What to do: From the listing below, copy each line that contains the string "column". Matching is case-sensitive.
═══ Data listing ═══
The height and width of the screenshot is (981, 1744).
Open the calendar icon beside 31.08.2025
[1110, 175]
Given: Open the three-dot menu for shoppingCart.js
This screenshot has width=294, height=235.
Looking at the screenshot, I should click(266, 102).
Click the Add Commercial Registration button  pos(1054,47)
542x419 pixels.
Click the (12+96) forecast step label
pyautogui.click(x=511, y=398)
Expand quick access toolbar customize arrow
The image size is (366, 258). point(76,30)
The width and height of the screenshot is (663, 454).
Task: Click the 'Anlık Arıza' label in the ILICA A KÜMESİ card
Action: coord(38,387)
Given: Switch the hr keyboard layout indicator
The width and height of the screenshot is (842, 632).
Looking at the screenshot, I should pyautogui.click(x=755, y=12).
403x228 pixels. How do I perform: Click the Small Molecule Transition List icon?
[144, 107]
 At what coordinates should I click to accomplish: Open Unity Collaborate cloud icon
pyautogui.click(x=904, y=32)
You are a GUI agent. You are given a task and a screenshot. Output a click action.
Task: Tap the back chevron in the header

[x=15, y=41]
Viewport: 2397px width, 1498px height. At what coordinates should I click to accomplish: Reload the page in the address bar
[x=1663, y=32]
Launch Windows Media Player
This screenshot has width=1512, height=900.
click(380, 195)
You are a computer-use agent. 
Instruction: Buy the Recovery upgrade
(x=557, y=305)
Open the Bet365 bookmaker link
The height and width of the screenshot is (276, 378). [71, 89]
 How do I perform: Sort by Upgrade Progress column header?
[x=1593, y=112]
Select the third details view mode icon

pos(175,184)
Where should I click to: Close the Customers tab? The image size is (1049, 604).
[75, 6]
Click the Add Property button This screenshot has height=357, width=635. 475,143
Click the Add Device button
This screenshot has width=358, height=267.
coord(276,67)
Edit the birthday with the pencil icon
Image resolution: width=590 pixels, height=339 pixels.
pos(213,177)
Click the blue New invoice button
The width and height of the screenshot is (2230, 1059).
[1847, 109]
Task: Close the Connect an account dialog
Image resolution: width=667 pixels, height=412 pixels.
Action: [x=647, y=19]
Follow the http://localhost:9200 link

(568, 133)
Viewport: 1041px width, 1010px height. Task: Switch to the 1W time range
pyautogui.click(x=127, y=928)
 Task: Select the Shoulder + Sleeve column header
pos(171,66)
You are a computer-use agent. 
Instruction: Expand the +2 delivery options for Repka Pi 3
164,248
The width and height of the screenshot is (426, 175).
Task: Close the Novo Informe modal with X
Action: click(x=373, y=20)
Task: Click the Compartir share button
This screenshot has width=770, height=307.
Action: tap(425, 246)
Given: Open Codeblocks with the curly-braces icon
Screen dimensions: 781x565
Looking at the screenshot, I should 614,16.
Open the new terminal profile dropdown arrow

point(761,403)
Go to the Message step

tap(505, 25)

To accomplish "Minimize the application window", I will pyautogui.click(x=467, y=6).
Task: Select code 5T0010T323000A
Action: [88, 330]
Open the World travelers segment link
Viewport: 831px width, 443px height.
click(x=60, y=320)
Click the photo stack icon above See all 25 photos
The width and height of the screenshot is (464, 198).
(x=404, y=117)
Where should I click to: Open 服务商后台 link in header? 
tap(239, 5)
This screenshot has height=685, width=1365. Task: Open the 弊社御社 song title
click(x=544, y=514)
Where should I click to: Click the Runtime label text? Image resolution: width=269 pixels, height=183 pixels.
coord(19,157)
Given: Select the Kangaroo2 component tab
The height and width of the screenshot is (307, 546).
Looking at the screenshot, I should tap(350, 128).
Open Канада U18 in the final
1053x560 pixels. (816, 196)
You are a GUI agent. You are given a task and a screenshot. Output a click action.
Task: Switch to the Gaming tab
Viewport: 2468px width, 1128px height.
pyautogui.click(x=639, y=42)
═══
Solution for this problem:
 How do I perform: Sort by Upgrade Progress column header?
 Task: Select the Shoulder + Sleeve column header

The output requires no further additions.